The nightly cloak was deployed 10 hours ago, but some data sources are still stuck in analyzing.

This was probably because of some bugs in the isolator checks, should be fixed by #2846 .

sebastian commented 6 years ago

We should also consider computing concurrently for each table, because a large table will affect the usability of all other tables which are still pending in the queue.

This has the downside of potentially overloading the DB server and increasing the total time required for these computations.

Maybe we shouldn't run the queries concurrently, but we could consider running queries for different tables in a round robin fashion across tables and data sources in a cloak. That way a small table has a chance of becoming ready sooner, instead of being backlogged behind a giant table? I.e. if we have data source A with table a1 and a2, and data source B with tables b1 and b2 then we could run the queries in the order columns from a1, column from b1, column from a2 ... etc

Has anyone played any more with sampling? From @obrok's calculations above it seems like 10% sample rate should be fine.

obrok commented 6 years ago

I.e. if we have data source A with table a1 and a2, and data source B with tables b1 and b2 then we could run the queries in the order columns from a1, column from b1, column from a2 ... etc

If the tables have roughly the same number of columns, then this doesn't help much.

sebastian commented 6 years ago

So I discussed this a bit further with @obrok offline.

I am OK with setting an upper limit on the size of the databases our isolator mechanism can support. It needs to be documented very clearly.

However we need a workaround in that case for the situations where the number of rows exceed the limit. Potential limits I have seen be thrown around are in the 10s of millions of rows. We know we will exceed this number for both DZ Bank and Datev (we are selling to DZ Bank at the moment, and have two active projects with Datev), and we exceed this in the NYC Taxi database case too (~173 million rows) so we cannot produce a solution where there isn't a manual workaround for the cases where the number of rows exceed whatever we set as the limit. A workaround could be manually specifying which columns are isolating in the cloak configuration. This is ugly, but better than denying service.

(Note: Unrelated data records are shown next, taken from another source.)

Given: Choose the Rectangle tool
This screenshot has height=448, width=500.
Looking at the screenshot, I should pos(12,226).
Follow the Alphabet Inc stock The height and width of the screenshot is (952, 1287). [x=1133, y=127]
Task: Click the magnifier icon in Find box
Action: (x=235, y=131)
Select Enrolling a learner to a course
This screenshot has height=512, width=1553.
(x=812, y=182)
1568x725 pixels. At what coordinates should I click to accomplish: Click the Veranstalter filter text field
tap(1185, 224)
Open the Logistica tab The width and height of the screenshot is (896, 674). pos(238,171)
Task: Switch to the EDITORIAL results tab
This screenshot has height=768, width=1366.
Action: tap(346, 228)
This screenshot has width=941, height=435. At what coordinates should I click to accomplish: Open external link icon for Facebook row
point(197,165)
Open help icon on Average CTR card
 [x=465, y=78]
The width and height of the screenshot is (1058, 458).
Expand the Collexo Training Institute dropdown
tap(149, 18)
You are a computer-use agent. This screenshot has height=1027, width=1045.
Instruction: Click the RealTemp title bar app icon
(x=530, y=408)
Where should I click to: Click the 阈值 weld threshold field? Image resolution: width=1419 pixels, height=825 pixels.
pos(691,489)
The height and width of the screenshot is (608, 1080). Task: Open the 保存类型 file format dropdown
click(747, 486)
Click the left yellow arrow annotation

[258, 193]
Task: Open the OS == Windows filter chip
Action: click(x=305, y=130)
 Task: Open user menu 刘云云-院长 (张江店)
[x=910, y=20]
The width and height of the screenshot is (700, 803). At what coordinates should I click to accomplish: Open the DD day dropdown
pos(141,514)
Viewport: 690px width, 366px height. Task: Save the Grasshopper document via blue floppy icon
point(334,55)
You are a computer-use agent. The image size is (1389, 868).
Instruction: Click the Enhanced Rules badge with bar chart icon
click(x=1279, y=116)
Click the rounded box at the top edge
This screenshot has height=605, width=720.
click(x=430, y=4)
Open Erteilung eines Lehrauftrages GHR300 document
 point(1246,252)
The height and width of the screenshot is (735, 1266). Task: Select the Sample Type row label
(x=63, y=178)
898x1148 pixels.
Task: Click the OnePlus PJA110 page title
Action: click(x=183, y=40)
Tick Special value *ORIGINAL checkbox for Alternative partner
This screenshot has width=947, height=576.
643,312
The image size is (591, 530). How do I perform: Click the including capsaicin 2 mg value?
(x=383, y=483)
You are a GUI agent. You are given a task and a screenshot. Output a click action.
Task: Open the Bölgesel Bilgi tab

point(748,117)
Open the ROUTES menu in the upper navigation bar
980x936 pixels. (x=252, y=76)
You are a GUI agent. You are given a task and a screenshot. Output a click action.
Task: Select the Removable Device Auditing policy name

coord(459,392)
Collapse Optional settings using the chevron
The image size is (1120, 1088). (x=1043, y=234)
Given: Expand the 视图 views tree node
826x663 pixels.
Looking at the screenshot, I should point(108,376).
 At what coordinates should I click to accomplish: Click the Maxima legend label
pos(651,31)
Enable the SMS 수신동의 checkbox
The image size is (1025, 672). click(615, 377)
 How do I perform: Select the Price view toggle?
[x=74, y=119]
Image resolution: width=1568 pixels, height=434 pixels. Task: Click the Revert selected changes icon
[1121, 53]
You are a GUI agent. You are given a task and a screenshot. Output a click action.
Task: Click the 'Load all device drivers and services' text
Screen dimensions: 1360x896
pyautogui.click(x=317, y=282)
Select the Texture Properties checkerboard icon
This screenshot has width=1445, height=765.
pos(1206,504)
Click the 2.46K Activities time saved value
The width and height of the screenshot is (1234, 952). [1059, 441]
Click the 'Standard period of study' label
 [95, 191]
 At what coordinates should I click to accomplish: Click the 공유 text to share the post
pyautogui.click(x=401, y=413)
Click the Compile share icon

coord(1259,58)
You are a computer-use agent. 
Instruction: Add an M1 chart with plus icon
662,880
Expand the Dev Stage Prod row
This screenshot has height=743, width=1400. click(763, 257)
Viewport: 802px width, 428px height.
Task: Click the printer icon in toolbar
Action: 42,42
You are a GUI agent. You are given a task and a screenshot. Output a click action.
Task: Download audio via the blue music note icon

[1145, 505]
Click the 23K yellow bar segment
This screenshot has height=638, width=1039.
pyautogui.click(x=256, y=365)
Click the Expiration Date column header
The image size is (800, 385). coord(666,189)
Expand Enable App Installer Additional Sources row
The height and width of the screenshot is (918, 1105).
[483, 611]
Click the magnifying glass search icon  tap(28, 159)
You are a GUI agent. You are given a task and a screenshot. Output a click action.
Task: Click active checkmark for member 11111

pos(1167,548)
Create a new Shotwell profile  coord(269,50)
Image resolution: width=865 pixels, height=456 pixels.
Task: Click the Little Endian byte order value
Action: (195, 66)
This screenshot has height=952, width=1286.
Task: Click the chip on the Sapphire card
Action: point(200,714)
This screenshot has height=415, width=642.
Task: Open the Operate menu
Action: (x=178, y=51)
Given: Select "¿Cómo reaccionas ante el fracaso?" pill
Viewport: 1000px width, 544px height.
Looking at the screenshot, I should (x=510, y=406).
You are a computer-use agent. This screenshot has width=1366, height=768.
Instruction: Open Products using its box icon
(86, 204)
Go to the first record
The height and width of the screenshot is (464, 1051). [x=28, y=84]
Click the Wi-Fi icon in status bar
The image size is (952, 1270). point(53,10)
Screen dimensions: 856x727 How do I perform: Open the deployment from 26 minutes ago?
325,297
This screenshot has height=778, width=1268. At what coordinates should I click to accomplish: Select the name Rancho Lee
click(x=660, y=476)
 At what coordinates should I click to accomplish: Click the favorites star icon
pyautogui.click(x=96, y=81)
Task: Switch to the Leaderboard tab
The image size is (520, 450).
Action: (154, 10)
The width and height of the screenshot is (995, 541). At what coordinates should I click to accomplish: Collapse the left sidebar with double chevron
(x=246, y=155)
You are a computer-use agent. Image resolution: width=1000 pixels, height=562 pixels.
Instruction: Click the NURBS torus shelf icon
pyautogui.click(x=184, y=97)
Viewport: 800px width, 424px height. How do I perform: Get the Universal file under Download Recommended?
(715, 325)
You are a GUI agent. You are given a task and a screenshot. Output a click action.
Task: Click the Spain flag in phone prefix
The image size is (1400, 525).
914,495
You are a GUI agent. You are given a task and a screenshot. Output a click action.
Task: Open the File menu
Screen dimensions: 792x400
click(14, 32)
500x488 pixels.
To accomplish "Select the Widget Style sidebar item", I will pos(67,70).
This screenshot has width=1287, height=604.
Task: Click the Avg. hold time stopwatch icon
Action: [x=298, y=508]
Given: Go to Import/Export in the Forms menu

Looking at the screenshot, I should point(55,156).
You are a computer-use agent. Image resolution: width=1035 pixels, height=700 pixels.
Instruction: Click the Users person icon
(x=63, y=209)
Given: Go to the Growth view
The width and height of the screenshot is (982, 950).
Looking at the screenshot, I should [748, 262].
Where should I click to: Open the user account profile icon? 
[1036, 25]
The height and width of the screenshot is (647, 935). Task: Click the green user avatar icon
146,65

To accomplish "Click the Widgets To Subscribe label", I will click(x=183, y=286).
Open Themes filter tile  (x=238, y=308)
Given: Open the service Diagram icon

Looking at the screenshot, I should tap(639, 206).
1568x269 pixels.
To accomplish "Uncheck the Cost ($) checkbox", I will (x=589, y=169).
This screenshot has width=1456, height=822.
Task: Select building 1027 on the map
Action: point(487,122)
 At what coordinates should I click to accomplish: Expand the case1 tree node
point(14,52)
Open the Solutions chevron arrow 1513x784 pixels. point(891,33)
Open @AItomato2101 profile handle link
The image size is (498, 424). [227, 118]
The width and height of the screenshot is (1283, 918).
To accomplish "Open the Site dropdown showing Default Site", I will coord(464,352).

Further questions we should investigate/answer:

Why are our cloak's getting stuck calculating the isolator status of data sources? Bug or database being slow?
What is causing the slow performance if not a bug?
- Is the DB running out of memory and swapping, causing the queries to be slow?
- Are multiple cloak's querying the DB concurrently causing IO starvation?
- How much is this a function of us having a high number of individual Aircloak Insights all talking to a very small number of database servers?
- Is it worth building support for the air synchronizing the cloak's such that only a single one performs the query at once? In our setup this is not going to help dramatically as we have so many independent installations.
Can we sample?
- We can either do a naïve sampling like we do with SAMPLE_USERS where we use a combination of hashing and a WHERE-clause. This is probably still going to require a full table scan, but if memory pressure on the database server is the issue it might help
- Can we use the native sampling provided by many database servers? Will this still work given the high fraction of data we ask it to sample (i.e. ~10% of the overall data?)?
Should we stream the data?
- Can we do an on-the-fly stats calculation during the streaming, and then terminate early when we have enough data?
- How do we know when we have enough data unless we know the size of the table ahead of time?
Can we do some other random sub sampling? Something like the queries below?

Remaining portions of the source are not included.